A Arquidiocese de Aracaju divulgou uma nota oficial após a grande repercussão em torno da iniciação do padre Gilvan José de Carvalho na Maçonaria. Segundo o site Grande Oriente do Brasil, a cerimônia de ingresso do reverendo aconteceu, dia 13 último, na Loja Maçônica da cidade de Itabaiana (SE), “reunindo irmãos e autoridades maçônicas em um momento marcado pela emoção, fraternidade e pelo fortalecimento dos princípios de liberdade de consciência, diálogo e união entre homens de boa vontade”.
Sem citar a Maçonaria, a nota oficial da Arquidiocese de Aracaju informa que o padre Gilvan José de Carvalho “encontra-se afastado de suas atividades ministeriais para tratamento psicológico, não exercendo atualmente funções pastorais em nenhuma paróquia ou instituição arquidiocesana.

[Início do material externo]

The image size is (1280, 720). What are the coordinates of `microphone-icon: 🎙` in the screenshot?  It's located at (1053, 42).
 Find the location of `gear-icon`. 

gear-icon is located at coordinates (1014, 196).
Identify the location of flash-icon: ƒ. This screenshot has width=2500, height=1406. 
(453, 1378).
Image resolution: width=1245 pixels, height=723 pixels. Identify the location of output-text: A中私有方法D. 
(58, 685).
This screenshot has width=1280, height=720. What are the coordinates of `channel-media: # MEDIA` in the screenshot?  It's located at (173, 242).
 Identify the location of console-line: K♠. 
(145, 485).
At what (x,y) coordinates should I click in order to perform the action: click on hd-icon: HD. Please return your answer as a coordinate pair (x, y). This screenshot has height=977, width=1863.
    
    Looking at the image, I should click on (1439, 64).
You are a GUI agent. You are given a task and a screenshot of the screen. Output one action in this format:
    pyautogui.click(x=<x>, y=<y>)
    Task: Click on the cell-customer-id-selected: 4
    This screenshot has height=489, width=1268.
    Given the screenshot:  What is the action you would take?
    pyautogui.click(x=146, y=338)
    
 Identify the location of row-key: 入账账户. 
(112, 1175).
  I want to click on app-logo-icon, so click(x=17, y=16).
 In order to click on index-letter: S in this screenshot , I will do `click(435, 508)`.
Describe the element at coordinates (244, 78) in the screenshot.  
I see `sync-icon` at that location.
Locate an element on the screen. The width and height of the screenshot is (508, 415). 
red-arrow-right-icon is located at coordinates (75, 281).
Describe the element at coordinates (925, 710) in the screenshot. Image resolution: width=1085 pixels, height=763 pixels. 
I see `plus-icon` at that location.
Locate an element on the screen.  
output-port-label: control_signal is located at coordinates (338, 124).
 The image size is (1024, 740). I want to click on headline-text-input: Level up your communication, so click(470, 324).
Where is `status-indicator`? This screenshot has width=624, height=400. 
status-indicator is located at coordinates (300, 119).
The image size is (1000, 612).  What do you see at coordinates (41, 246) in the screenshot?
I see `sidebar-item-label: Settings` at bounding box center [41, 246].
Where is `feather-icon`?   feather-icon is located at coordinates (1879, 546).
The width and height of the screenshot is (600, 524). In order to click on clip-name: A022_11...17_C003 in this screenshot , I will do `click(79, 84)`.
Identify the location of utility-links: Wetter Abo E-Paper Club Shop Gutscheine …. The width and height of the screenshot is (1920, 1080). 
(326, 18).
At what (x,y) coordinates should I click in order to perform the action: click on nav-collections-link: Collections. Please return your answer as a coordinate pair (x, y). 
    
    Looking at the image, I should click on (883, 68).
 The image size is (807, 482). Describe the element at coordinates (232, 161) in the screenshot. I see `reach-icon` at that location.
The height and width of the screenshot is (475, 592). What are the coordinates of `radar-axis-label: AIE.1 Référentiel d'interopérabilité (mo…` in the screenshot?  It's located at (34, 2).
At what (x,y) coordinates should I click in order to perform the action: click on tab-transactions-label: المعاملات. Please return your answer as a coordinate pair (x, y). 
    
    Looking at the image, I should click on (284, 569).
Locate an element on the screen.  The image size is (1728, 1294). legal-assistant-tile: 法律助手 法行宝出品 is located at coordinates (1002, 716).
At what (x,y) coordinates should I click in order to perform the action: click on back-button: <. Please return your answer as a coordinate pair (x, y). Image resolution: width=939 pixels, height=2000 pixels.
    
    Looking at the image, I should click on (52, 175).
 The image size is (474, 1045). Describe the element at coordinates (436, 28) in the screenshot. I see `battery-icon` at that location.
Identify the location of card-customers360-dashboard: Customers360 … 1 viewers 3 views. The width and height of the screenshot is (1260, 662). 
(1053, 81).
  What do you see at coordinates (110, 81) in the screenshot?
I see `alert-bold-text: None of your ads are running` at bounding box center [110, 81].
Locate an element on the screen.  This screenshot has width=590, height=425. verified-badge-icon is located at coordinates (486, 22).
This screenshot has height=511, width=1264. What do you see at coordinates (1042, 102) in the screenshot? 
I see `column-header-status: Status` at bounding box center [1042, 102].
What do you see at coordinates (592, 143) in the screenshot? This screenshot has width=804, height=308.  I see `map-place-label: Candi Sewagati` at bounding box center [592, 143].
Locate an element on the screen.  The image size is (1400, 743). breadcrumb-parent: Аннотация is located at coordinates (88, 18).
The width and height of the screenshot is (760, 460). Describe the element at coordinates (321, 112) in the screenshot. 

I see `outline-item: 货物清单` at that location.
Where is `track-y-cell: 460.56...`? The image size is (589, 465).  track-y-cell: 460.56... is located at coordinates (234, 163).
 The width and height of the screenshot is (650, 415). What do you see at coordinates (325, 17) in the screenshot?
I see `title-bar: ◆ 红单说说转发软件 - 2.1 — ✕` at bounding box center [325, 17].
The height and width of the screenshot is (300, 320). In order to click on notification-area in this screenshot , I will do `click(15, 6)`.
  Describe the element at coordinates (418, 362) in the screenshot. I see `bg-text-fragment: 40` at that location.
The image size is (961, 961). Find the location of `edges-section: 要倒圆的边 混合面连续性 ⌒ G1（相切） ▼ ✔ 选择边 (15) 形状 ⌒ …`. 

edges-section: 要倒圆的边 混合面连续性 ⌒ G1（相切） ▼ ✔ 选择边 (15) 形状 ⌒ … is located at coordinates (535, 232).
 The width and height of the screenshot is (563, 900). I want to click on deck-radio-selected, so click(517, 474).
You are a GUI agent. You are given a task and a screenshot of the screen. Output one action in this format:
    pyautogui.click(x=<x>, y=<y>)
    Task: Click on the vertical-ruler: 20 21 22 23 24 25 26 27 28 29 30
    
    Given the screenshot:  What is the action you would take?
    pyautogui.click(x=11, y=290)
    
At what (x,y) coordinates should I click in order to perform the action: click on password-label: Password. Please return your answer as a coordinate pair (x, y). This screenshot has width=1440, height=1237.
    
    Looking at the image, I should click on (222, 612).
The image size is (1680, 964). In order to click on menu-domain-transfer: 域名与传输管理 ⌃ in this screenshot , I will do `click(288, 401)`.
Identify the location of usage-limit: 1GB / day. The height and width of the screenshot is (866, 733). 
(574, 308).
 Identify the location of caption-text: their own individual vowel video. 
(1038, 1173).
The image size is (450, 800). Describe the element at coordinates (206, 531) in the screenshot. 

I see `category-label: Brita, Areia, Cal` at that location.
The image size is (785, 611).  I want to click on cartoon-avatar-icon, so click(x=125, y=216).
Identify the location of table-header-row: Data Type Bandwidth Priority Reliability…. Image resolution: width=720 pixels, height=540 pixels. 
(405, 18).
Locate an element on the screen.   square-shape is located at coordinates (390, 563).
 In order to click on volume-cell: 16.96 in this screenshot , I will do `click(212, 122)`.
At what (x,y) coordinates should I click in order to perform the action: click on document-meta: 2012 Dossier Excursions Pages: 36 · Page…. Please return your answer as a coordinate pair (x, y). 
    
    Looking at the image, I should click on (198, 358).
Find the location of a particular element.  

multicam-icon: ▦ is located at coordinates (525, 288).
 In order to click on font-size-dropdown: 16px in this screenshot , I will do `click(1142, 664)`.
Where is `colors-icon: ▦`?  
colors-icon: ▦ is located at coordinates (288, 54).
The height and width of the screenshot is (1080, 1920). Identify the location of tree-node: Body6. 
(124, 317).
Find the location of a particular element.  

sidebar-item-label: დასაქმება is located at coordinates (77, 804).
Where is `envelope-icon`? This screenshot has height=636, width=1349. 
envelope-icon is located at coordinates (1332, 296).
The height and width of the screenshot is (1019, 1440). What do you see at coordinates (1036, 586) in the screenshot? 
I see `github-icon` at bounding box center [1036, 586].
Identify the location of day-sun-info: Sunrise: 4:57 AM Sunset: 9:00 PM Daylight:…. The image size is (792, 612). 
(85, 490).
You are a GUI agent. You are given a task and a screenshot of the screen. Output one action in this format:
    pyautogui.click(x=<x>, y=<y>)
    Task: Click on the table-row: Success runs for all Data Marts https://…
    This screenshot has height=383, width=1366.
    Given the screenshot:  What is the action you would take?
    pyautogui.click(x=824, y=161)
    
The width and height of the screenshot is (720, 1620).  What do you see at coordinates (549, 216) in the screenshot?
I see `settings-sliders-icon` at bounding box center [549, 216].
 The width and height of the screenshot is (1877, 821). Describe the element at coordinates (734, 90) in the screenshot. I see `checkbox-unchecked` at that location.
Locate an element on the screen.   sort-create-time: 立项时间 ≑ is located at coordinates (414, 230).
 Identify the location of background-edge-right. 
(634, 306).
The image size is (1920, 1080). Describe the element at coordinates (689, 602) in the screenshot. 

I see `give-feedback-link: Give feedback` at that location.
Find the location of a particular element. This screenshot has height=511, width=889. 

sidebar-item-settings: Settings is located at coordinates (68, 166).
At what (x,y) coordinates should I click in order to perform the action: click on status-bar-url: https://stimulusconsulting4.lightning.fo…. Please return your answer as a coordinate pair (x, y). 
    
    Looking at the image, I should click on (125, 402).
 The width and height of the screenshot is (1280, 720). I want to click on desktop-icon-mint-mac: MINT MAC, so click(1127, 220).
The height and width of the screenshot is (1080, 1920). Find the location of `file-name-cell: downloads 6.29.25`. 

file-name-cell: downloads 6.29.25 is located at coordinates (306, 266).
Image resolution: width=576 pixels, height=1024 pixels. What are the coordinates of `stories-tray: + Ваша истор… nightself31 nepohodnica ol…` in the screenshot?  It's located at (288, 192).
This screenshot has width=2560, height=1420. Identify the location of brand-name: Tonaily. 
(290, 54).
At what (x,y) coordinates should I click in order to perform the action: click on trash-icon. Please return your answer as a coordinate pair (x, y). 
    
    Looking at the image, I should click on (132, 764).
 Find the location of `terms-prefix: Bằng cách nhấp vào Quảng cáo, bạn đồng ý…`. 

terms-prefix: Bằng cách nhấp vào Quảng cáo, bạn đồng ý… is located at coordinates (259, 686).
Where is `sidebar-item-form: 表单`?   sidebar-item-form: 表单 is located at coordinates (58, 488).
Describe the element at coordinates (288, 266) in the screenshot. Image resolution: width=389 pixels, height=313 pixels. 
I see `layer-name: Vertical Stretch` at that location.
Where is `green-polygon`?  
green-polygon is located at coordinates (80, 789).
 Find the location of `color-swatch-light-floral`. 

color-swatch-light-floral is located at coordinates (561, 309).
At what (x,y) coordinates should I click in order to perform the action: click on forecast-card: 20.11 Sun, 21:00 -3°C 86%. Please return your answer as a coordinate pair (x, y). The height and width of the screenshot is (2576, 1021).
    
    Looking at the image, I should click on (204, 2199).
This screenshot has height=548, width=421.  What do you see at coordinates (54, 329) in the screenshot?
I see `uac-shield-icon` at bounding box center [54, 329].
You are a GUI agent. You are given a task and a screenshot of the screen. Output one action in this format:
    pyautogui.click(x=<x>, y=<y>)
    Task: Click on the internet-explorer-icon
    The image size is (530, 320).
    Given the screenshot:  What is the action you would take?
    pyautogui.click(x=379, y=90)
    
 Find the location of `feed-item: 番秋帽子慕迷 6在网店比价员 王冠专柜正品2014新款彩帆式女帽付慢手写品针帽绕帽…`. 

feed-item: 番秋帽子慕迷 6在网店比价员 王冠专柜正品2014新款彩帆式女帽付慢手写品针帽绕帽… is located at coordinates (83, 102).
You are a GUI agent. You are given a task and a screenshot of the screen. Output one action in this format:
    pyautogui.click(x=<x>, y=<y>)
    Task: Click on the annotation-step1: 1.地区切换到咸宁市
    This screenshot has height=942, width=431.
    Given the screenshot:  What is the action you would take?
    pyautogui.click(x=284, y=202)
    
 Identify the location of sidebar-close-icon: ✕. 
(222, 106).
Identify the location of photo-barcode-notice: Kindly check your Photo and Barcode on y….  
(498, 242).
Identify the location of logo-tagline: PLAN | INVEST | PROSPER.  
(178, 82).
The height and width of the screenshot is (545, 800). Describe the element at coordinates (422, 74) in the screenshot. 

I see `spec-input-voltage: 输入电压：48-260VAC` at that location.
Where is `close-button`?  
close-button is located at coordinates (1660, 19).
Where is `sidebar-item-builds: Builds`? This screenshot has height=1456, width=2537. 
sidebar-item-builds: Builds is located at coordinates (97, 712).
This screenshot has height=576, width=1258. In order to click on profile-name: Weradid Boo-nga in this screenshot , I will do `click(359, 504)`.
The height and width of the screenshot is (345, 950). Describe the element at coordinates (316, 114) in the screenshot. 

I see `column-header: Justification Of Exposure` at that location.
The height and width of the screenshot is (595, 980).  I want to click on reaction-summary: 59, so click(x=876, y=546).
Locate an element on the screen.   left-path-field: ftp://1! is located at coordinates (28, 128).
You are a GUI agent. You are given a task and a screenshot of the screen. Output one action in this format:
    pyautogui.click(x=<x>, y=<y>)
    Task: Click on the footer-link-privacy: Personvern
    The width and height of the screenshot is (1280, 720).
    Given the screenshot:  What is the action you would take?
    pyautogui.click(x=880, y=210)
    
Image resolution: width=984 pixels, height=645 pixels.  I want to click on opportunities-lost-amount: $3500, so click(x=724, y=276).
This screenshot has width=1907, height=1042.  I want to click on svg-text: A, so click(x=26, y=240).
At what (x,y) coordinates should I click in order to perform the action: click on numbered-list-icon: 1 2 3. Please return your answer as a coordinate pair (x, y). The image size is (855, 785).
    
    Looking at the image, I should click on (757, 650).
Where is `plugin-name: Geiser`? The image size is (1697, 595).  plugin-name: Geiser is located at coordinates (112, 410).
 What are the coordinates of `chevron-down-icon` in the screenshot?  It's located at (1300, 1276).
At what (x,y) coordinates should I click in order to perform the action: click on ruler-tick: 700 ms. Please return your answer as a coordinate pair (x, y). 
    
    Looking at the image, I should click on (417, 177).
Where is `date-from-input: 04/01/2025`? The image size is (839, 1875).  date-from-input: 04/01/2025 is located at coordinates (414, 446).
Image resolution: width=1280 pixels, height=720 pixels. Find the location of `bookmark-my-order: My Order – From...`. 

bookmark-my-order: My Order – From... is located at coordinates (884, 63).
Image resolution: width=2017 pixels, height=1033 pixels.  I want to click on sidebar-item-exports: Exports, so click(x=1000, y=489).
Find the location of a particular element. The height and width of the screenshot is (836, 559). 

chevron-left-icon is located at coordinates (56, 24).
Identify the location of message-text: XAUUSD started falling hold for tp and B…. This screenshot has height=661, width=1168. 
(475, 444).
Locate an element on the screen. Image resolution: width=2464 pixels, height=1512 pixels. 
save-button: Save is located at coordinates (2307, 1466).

Assinada pelo Arcebispo Metropolitano de Aracaju, Dom Josafá Menezes da Silva, a nota também destaca “que serão apuradas a veracidade das informações divulgadas, com responsabilidade e prudência, para o discernimento das medidas canônicas cabíveis, conforme as normas e orientações da Igreja Católica".
Já o site Grande Oriente do Brasil revela que a iniciação do padre foi amplamente destacada “por membros da comitiva do Eminente Grão-Mestre do GOB/SE, irmão Wolney de Melo Dias, sendo considerado um marco de grande relevância institucional e histórica, especialmente por remeter a importantes nomes da história brasileira e maçônica ligados ao clero, como Frei Caneca, Dom José Joaquim Azeredo Coutinho, Padre Joaquim Almeida, Frei Sampaio e Frei Montalverne, homens que em suas épocas também contribuíram para debates filosóficos, sociais e humanitários em favor da sociedade brasileira”.
O site prossegue informando que a iniciação "representa um momento de quebra de paradigmas e reafirma a essência da Maçonaria enquanto instituição filosófica, fraterna e progressista, aberta ao diálogo respeitoso entre diferentes pensamentos, crenças e vocações, sempre fundamentada na busca pelo aperfeiçoamento moral e humano".
Segundo relatos de irmãos presentes, "a sessão foi marcada por forte sentimento de pertencimento, emoção e valorização da Ordem", sendo considerada por muitos uma das noites mais emblemáticas vividas pelo GOB/SE nas últimas décadas.
A Declaração sobre a Maçonaria, da Congregação para a Doutrina da Fé, de 26 de novembro de 1983 afirma que o juízo negativo da Igreja sobre as associações maçônicas permanece inalterado, porque seus princípios são considerados inconciliáveis com a doutrina católica; por isso, “permanece proibida a inscrição nelas”.
Também declara que os fiéis que pertencem a associações maçônicas estão em “estado de pecado grave” e não podem receber a Sagrada Comunhão.
O ponto foi reiterado em 13 de novembro de 2023 pelo Dicastério para a Doutrina da Fé. A nota afirma que a filiação ativa à maçonaria por um fiel católico é proibida e acrescenta expressamente que essas medidas “também se aplicam a quaisquer clérigos inscritos na maçonaria”.
No plano penal, o cânon 1374 do Código de Direito Canônico prevê punição para quem se associa a entidade que conspira contra a Igreja e interdição para quem a promove ou dirige.
A maçonaria não aparece nominalmente no cânon atual, mas a Declaração de 1983 esclarece que isso não significou mudança da posição da Igreja.
Um padre católico não pode ser maçom nem participar ativamente da maçonaria sem contrariar a disciplina e a doutrina oficiais da Igreja Católica. Isso não equivale, no regime atual, a dizer automaticamente que todo caso resulte em excomunhão formal; as consequências canônicas concretas dependem do caso e da autoridade eclesiástica competente.